Ella (la realidad) escapa a nuestro control y en ocasiones caemos en el delirio, lo cual no está nada mal, no sé si estarás de acuerdo.
Pero es que ese «delirio» es justo la palabra que hemos inventado para conectar los «otros mundos» a que hacen referencia Murakami y Éluard. Sin él no hay conexión, no existirían Kafka ni Borges ni Dostoievski ni Marías ni Millás ni El Quijote (obvio, aun siendo una de las obras más realistas que se ha escrito jamás); no existirían esos trocitos de felicidad —que a veces duelen, lo sé— que nos invade cuando leemos; ese «¡Eureka!» a que ya me he referido.
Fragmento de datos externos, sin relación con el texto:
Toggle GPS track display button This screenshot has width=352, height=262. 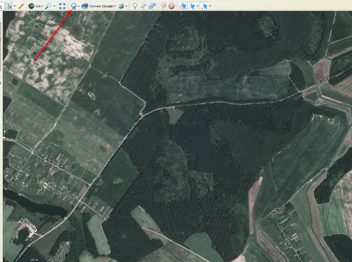[192, 6]
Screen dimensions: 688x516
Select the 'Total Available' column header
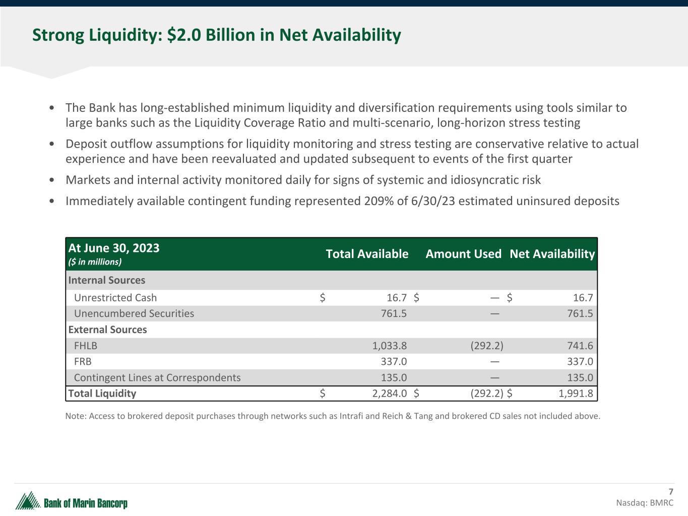point(366,254)
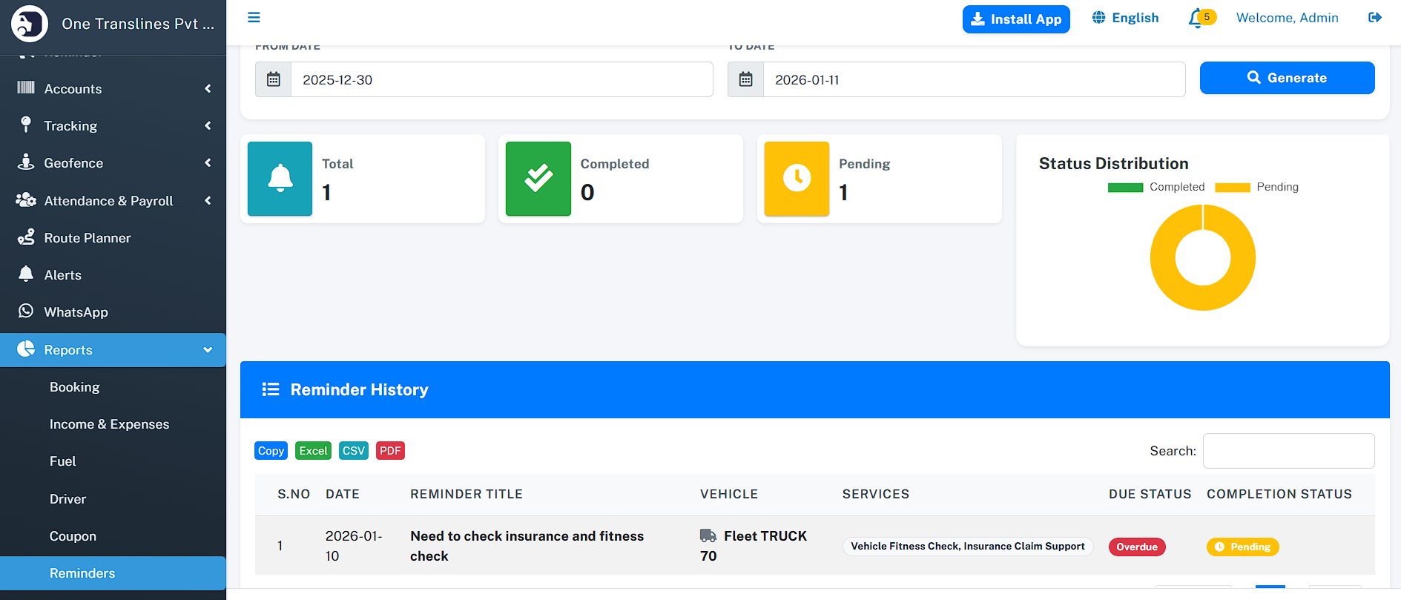Open the English language selector
The height and width of the screenshot is (600, 1401).
[x=1126, y=18]
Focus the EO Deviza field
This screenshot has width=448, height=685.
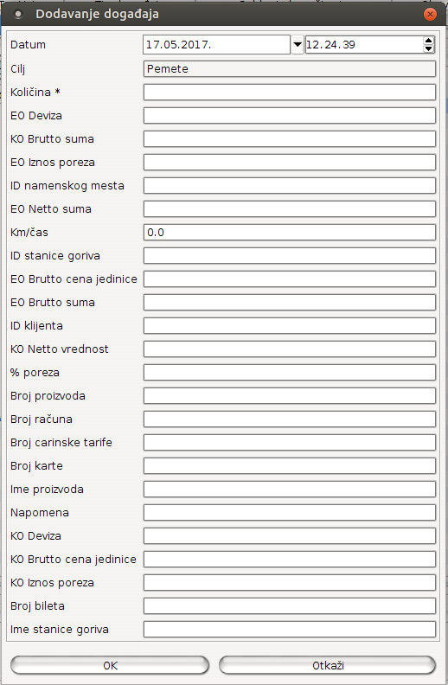290,116
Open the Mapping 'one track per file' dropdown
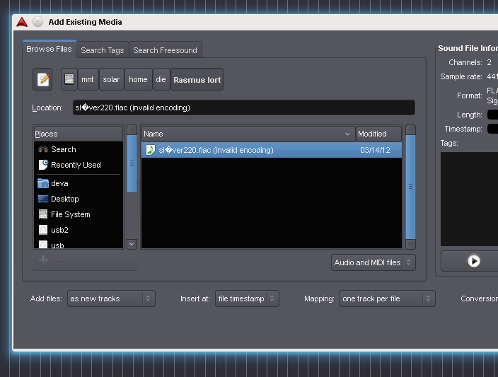The width and height of the screenshot is (498, 377). pos(387,298)
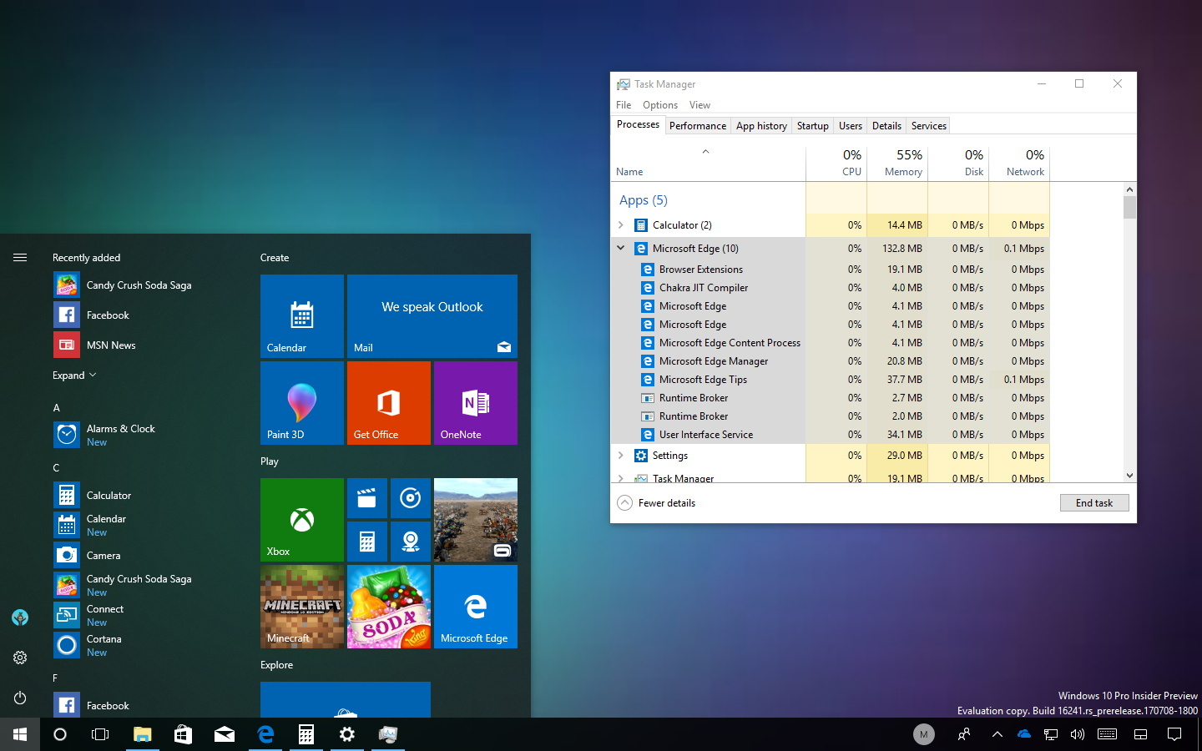Launch Microsoft Edge from the taskbar

(265, 734)
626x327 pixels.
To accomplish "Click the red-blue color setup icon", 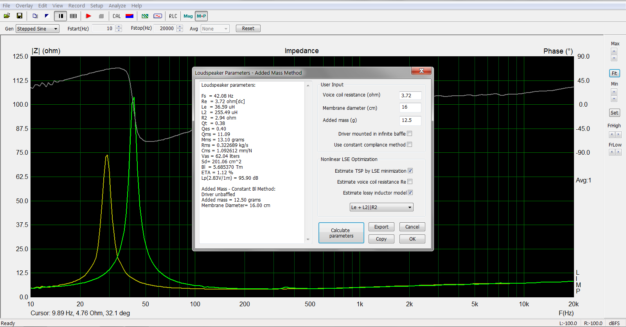I will click(130, 16).
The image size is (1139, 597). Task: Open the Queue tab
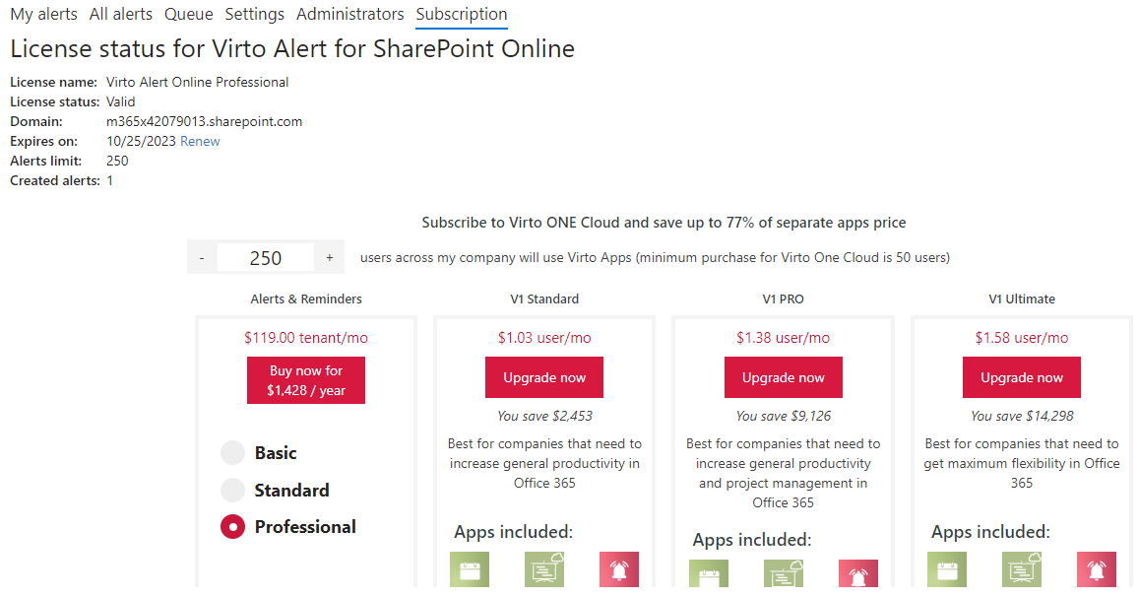point(189,14)
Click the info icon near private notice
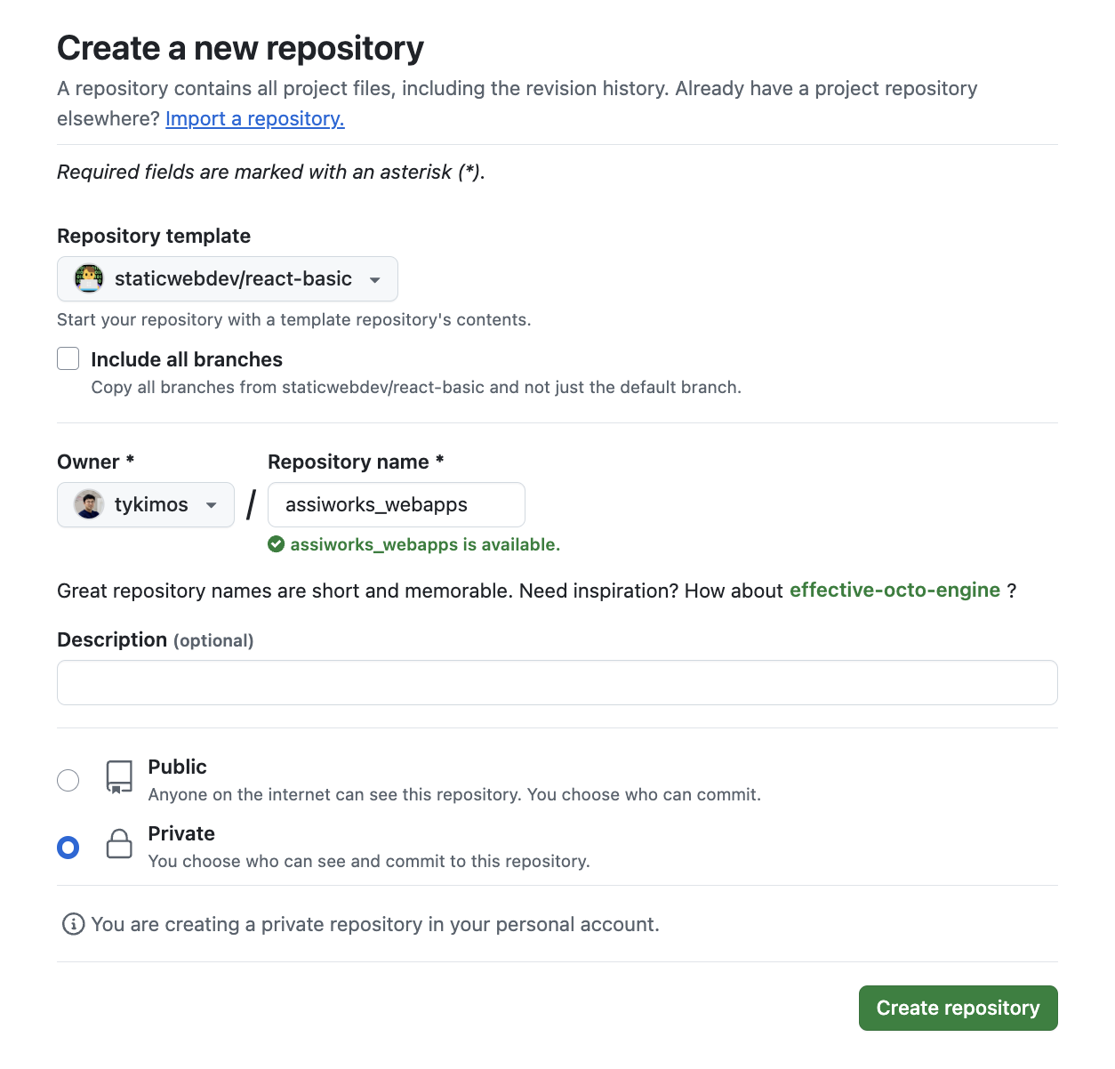Image resolution: width=1115 pixels, height=1069 pixels. [73, 925]
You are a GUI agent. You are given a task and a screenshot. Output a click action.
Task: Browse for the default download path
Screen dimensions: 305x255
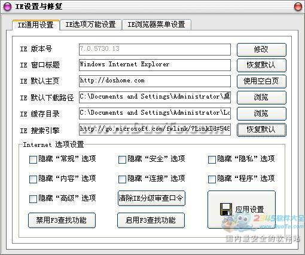click(261, 97)
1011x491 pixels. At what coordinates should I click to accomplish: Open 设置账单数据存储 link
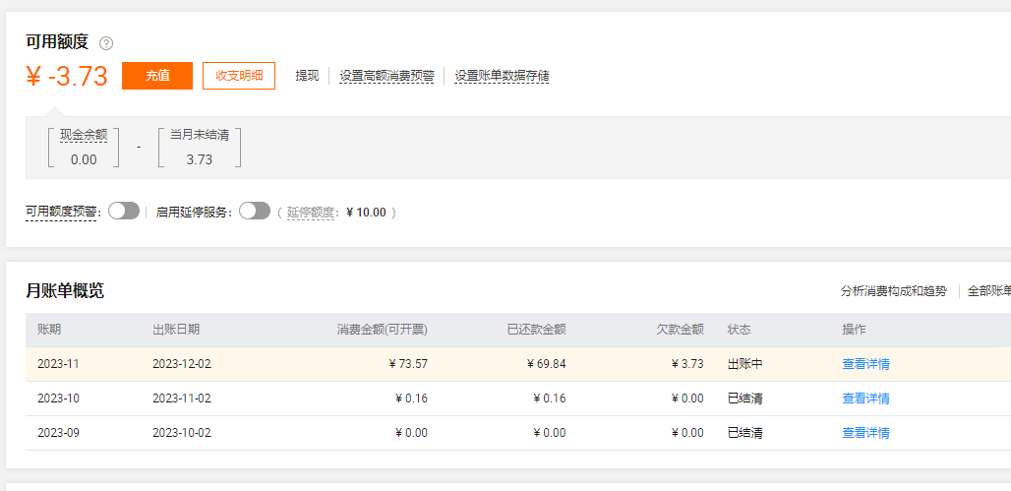[502, 76]
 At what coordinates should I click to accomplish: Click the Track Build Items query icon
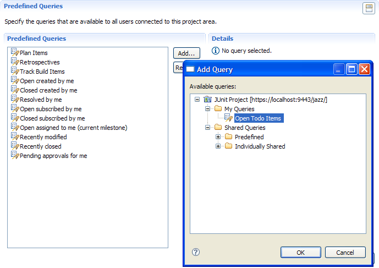[15, 71]
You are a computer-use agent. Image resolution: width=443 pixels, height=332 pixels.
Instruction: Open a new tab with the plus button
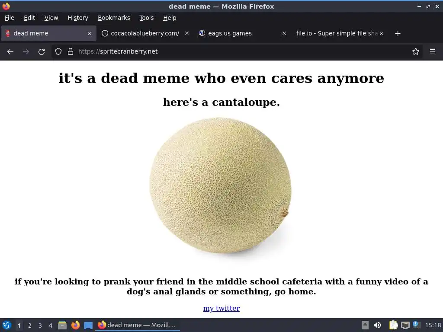[398, 34]
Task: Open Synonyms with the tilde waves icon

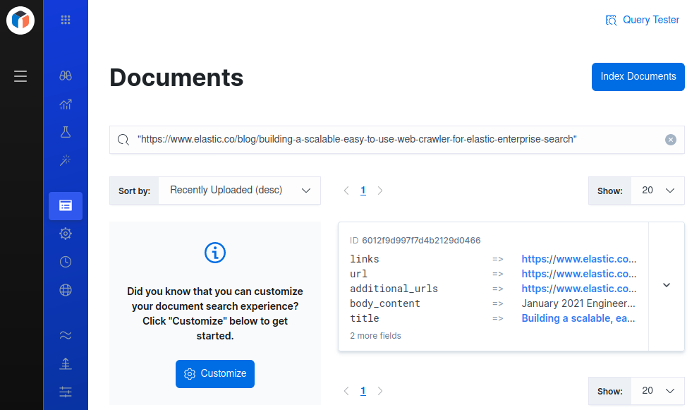Action: pyautogui.click(x=66, y=334)
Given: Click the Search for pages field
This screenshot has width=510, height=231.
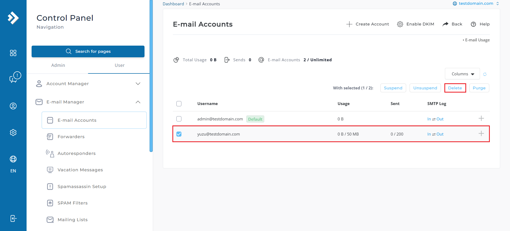Looking at the screenshot, I should (88, 51).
Lo malo es que los duendes son tan traviesos, los muy cabrones, que solo nos hablan cuando a ellos les da la real gana; es imposible convocarlos ni siquiera leyendo el mejor libro de autoayuda del mundo que no, no vale la pena hacerlo; déjalo, no sirve para nada.
Por eso Cristina —recuerda: la protagonista de mi próxima novela, La chica que ha perdido el norte, que ya está a punto de salir— no sabe quién es. ¿Lo descubrirá a lo largo de las cerca de cuatrocientas páginas en las que se narra más o menos su historia?
Ni yo mismo lo sé, ¡y eso que soy yo quien la ha escrito! Quienes sí que lo saben, pero no lo cuentan todo (son así de cabrones, repito) son los duendes.